Based on a survey of over 27,000 Muslims, the study said that Left parties and the BJP averaged seven percent of the Muslim vote each.
Sanjeer Alam, who carried out part of the survey, told IANS: “In all 53 percent of Muslims (voted in 2004). Some 37 percent preferred the Congress. Along with its allies, it got 53 percent.”
The study noted that Muslims, the country’s largest minority, voted for all major political parties.
“Muslims vote for different parties depending on regional conditions and local aspirations,” Shireen Moosvi, professor of Indian history at the Aligarh Muslim University, told IANS.
“I don’t think Muslims ever voted en bloc for one single party in India,” she said. “Muslims don’t even form a particular class. Aspirations of a lower class Muslim are different from an upper class in the same city, and they vote accordingly.”

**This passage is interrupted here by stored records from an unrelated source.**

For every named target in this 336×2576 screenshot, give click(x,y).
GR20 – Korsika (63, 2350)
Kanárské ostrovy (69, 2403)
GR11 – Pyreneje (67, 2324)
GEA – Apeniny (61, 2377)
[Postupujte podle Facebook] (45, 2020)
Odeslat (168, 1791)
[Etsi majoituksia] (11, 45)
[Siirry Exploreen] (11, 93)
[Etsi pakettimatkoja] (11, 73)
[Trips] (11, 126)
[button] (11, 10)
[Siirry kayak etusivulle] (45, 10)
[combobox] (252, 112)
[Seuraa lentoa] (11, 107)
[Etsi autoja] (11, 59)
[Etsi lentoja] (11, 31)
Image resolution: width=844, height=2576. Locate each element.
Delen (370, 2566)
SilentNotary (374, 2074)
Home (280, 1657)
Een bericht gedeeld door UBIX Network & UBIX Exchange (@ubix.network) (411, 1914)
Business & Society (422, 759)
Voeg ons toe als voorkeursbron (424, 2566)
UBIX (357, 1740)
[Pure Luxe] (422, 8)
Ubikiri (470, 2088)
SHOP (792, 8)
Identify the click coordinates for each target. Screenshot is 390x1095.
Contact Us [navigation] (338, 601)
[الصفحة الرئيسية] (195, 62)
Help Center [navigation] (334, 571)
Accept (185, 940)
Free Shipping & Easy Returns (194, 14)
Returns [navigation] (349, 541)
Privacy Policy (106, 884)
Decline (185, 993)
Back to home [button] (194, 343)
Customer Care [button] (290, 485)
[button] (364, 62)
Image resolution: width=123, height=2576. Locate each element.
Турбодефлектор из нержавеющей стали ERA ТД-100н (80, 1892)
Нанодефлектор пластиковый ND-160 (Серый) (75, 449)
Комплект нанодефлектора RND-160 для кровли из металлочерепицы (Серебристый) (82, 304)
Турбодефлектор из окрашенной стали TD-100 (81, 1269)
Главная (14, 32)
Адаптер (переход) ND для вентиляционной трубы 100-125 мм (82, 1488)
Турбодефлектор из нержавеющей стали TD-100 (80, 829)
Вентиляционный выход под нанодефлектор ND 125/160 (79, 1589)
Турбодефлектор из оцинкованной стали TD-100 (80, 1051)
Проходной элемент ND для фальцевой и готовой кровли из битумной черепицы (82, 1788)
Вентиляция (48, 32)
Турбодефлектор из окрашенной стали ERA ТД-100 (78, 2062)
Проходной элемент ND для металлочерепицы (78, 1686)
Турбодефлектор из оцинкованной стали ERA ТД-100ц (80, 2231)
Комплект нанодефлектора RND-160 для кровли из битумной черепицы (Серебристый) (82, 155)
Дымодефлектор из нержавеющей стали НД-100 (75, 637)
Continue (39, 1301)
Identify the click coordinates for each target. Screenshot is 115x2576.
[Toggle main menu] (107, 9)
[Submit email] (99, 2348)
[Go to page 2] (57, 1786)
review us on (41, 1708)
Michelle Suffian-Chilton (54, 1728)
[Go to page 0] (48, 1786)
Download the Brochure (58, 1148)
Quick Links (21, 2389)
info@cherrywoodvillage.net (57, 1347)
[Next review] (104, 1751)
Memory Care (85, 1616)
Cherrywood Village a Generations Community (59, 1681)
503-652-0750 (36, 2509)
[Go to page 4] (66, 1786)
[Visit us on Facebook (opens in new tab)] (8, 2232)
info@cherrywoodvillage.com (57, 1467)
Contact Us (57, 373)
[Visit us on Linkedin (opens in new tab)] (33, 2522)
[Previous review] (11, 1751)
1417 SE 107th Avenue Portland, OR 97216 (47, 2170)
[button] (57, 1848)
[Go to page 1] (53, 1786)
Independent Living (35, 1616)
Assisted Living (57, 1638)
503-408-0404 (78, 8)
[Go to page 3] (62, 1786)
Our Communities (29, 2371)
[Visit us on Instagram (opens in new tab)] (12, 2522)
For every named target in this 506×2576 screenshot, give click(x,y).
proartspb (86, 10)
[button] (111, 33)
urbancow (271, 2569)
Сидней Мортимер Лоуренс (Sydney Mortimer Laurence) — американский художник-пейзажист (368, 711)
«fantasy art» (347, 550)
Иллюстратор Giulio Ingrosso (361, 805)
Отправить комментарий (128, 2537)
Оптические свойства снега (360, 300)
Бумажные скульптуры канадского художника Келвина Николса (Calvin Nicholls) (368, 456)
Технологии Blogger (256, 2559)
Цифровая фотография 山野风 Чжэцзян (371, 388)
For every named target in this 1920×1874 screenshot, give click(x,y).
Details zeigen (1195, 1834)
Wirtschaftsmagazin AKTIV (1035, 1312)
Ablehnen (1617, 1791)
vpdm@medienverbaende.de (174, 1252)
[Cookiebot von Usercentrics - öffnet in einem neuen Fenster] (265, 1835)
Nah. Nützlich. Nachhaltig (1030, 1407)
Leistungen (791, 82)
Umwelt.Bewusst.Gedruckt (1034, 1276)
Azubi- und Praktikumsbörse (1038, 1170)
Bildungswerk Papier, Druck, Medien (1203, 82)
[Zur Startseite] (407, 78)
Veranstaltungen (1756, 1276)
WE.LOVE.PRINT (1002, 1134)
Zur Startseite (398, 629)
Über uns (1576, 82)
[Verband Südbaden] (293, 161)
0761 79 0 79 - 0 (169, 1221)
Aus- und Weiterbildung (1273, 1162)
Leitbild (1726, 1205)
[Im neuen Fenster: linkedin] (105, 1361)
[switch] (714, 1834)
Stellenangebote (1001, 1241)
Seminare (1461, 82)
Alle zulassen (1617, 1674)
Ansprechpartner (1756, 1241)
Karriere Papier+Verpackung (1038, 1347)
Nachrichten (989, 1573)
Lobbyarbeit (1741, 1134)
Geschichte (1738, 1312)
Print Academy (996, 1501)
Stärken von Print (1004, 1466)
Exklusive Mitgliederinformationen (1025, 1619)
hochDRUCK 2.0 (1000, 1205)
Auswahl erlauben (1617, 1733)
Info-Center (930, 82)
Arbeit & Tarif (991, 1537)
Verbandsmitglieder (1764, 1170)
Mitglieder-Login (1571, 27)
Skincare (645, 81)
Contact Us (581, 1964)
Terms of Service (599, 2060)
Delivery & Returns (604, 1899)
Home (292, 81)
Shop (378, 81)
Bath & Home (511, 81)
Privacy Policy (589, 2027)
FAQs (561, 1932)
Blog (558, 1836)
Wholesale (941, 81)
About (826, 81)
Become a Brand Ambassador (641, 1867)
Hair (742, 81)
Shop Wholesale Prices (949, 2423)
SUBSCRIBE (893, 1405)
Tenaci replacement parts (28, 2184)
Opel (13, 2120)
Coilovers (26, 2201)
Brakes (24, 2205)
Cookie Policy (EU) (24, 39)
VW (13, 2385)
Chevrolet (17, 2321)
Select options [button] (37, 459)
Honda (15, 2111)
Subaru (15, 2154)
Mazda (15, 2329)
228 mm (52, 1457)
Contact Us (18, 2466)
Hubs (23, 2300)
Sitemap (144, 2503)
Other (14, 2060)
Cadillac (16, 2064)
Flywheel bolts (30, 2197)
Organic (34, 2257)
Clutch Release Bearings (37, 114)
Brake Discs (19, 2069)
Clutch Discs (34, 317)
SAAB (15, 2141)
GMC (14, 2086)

Moosvi also said that though Muslims largely preferred secular parties, they have factored local conditions and rooted for BJP candidates in some areas.
Young Muslims are clear about their aspirations. They want job security, development and safety.
Sadia Khan, 21, who studies at New Delhi’s Jamia Millia Islamia university, feels that economic stability and safety were her prime concerns. “Any Muslim is first an Indian and like every other Indian, development and economic stability is my foremost concern.
“After the Gujarat riots, I would not vote for a party like the BJP which has leaders like Narendra Modi. So, safety is another priority,” Khan told IANS.
Ubaid-ur-Rehman, 29, a PhD scholar in Jamia Millia Islamia, said there was no difference between political parties playing divisive agenda in India and the Taliban.
“The BJP has not dropped its agenda of divisive politics. They are no different from the Taliban. It’s better to keep such parties out of power,” he said.
Muslims also challenge the popular perception that clerics determine whom the community should vote for.
“We don’t issue any ‘fatwa’ telling them whom to vote for,” Maulana Khaleeq Ahmad Madrasi, pro-vice chancellor of Darul Uloom seminary in Deoband town of Uttar Pradesh, told IANS.
Historian Irfan Habib too feels that local conditions rather than the injunctions of clerics influence the voting decision. “Muslims are not influenced by clerics. Several factors, especially regional conditions, play a major role,” Habib told IANS.
But Muslims complain that they have not been given their due by any ruling party.
Businessman Shahid Ahmad said: “The political parties that have been in power have done little for the community. They are responsible for the pitiable conditions of the community. There is very little representation of the community in the legislature or bureaucracy.”
The 38-year-old Ahmad asked: “With such a track record of our political parties, tell me whom I should vote for?”